- **Record extracts**
** START **
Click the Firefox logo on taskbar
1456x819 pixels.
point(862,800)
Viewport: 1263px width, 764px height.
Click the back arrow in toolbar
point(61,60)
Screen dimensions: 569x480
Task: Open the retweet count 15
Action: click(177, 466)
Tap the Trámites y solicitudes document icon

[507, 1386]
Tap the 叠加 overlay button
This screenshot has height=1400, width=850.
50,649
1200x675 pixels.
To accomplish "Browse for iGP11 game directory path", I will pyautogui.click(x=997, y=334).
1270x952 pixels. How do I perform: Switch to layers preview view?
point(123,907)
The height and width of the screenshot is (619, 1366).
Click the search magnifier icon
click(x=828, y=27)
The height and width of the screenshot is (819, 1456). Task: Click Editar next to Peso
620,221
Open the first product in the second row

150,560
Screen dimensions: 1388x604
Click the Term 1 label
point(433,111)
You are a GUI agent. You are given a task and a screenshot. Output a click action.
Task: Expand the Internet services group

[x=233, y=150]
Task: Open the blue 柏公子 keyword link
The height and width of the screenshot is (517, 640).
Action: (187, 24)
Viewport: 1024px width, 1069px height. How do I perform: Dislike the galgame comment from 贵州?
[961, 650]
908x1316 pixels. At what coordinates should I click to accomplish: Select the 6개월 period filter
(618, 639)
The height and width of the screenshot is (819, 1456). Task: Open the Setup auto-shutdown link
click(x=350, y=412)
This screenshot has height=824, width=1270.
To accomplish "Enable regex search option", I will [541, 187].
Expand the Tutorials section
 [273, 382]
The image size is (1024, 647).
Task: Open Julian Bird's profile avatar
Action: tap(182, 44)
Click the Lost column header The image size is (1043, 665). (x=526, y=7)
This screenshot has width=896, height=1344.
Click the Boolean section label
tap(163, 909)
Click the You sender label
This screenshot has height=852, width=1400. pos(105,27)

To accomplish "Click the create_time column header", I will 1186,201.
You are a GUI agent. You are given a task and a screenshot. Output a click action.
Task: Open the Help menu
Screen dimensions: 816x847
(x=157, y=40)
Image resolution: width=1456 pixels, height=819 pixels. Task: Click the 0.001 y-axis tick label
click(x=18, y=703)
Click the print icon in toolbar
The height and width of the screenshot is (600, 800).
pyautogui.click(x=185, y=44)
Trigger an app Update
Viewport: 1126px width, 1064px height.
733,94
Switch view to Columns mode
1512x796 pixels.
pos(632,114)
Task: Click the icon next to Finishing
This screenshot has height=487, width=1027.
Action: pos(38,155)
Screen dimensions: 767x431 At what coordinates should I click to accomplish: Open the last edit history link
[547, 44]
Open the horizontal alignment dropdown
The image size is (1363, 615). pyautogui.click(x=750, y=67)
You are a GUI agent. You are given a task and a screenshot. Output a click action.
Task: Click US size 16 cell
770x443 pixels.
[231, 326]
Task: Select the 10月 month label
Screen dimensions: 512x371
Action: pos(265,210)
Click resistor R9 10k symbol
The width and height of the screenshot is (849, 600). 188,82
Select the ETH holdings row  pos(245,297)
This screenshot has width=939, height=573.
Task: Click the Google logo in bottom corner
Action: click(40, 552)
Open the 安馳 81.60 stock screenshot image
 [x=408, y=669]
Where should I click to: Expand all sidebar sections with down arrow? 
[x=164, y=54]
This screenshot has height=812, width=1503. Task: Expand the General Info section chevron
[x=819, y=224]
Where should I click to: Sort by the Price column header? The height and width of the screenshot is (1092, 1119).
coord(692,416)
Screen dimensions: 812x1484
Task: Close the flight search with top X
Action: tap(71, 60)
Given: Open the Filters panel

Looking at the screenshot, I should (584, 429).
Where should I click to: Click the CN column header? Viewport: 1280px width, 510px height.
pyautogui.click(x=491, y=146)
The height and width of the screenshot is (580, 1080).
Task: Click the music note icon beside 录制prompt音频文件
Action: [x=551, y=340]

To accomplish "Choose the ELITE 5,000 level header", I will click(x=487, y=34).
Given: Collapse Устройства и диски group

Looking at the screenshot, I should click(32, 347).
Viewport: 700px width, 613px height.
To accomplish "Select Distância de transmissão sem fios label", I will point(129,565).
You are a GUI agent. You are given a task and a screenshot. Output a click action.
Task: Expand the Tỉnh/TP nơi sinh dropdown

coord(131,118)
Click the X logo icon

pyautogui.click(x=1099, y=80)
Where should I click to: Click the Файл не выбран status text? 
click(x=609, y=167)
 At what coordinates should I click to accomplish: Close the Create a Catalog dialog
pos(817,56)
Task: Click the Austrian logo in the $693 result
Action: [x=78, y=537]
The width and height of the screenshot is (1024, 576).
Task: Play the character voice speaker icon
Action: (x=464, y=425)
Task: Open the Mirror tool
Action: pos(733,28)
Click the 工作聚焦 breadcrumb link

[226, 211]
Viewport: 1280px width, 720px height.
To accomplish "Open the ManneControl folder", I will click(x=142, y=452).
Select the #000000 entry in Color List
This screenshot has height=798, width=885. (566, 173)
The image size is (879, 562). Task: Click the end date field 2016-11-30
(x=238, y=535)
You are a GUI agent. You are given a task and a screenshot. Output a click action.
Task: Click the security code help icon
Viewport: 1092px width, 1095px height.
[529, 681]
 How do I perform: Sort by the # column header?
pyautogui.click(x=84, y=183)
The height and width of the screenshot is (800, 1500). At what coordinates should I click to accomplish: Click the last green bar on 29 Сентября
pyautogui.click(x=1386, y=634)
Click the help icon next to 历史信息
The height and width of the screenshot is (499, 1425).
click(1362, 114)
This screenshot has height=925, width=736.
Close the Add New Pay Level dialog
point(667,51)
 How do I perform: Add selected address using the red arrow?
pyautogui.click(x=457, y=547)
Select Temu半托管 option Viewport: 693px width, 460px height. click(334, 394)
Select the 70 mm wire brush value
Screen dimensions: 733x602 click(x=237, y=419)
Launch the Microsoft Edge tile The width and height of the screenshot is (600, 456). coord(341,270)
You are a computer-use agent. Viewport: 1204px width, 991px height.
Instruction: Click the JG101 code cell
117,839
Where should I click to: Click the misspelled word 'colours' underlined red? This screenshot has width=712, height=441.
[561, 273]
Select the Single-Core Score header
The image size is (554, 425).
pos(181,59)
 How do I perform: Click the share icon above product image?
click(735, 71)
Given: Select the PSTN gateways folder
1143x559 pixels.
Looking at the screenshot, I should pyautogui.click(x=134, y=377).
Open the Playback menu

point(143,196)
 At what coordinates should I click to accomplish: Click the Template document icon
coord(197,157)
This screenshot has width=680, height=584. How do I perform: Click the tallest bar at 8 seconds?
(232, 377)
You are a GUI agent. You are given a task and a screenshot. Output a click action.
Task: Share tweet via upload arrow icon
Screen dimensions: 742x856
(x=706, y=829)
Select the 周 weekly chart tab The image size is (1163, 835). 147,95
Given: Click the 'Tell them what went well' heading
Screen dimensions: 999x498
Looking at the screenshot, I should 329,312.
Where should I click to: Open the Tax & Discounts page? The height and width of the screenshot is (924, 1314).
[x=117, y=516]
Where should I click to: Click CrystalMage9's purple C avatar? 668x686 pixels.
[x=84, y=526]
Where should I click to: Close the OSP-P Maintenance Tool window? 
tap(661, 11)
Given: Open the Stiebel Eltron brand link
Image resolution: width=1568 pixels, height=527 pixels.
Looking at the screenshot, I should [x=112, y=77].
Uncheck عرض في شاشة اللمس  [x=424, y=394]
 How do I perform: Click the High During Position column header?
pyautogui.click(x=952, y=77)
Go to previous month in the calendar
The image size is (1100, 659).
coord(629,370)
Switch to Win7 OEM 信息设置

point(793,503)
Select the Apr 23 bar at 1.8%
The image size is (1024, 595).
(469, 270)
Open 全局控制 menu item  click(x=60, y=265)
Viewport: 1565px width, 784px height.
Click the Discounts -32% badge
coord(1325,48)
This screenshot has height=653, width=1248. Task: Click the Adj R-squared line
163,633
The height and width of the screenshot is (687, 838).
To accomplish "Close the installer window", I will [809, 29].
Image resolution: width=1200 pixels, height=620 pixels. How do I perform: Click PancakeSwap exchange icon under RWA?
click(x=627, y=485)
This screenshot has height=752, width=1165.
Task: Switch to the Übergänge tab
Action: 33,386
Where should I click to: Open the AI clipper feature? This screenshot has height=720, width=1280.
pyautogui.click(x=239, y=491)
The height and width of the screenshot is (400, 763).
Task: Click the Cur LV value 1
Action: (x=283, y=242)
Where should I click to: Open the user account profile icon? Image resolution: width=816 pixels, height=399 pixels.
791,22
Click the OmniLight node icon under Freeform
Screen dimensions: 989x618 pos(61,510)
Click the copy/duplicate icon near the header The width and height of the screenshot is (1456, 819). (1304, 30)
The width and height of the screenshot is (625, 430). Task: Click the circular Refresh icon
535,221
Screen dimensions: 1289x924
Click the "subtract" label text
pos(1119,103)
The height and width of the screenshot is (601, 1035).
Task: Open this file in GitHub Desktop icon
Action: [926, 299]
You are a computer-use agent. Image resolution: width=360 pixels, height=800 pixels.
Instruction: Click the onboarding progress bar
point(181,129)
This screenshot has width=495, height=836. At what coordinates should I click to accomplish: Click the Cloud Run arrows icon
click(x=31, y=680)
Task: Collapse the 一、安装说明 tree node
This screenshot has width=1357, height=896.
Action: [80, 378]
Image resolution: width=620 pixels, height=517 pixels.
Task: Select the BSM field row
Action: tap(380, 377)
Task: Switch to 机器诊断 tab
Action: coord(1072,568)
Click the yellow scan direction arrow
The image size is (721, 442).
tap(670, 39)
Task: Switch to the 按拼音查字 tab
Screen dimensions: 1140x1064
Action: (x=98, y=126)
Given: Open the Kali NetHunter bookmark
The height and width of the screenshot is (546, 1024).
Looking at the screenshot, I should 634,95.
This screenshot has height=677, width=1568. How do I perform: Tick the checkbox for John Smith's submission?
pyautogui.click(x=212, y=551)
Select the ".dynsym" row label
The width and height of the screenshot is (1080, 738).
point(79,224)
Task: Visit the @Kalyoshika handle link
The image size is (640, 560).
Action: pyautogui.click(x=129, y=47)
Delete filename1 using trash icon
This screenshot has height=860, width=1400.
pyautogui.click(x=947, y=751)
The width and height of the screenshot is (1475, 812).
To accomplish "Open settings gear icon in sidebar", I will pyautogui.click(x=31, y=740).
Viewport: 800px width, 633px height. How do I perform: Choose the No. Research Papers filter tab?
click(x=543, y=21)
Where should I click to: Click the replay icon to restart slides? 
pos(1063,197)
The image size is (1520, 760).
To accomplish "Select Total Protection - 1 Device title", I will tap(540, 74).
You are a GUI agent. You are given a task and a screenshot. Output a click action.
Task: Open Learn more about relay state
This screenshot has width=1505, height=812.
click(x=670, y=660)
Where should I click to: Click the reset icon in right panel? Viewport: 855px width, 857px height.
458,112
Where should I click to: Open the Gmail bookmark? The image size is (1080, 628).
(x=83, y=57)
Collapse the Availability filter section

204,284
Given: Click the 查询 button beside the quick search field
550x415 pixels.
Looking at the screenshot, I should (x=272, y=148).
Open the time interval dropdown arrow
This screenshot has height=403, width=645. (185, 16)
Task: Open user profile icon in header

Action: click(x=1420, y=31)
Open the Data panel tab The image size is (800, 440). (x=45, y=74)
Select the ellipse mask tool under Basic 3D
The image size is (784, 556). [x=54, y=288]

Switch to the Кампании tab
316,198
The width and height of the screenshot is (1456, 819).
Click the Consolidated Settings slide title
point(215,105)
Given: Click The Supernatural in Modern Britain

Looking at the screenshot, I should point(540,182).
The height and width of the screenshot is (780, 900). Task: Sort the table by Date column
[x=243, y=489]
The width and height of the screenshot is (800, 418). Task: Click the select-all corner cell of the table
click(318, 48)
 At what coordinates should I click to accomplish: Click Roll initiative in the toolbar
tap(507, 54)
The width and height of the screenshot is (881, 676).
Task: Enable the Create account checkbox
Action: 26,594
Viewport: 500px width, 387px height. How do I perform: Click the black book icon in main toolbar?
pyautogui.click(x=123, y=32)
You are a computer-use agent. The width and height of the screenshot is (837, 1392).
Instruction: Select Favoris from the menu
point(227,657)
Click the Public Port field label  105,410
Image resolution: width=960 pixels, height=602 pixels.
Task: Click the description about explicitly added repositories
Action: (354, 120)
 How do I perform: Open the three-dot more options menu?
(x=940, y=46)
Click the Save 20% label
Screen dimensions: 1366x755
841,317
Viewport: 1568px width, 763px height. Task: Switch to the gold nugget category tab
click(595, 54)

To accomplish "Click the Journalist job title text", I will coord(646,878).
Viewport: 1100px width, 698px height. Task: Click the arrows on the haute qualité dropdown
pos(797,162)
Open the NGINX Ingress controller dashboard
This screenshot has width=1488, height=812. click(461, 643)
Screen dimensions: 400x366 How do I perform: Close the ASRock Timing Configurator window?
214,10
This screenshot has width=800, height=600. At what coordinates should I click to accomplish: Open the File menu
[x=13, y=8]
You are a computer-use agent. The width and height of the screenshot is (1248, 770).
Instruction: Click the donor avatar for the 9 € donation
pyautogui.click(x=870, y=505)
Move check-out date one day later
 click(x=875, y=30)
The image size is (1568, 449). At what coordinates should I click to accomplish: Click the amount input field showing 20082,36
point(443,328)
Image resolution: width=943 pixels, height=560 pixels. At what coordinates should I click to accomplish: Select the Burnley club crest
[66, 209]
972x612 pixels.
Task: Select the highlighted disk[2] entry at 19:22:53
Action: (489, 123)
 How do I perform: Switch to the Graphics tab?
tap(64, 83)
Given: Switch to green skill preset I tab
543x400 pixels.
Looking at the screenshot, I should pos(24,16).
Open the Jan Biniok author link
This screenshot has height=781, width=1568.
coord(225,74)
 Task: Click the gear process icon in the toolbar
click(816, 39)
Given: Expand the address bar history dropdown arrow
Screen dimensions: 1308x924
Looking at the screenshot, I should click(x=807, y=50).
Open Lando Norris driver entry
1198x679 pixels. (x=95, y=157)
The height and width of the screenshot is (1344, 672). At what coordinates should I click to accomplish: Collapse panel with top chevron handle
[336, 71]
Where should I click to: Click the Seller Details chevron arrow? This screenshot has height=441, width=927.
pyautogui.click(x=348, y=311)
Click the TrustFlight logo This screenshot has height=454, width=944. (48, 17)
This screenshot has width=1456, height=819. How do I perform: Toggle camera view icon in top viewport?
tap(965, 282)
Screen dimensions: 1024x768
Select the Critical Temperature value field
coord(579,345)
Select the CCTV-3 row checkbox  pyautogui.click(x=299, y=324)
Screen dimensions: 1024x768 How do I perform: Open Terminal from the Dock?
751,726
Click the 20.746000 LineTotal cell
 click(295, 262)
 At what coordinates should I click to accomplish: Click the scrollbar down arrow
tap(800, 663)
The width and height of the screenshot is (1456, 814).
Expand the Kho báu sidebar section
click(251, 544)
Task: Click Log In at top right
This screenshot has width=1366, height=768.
** END **
Return the lines of the entries above as a JSON list of strings, one string per line, starting at the very first line and ending at the line that contains "will pyautogui.click(x=997, y=334).", both included. Leave out any blank lines.

[
  "Click the Firefox logo on taskbar",
  "1456x819 pixels.",
  "point(862,800)",
  "Viewport: 1263px width, 764px height.",
  "Click the back arrow in toolbar",
  "point(61,60)",
  "Screen dimensions: 569x480",
  "Task: Open the retweet count 15",
  "Action: click(177, 466)",
  "Tap the Trámites y solicitudes document icon",
  "[507, 1386]",
  "Tap the 叠加 overlay button",
  "This screenshot has height=1400, width=850.",
  "50,649",
  "1200x675 pixels.",
  "To accomplish \"Browse for iGP11 game directory path\", I will pyautogui.click(x=997, y=334)."
]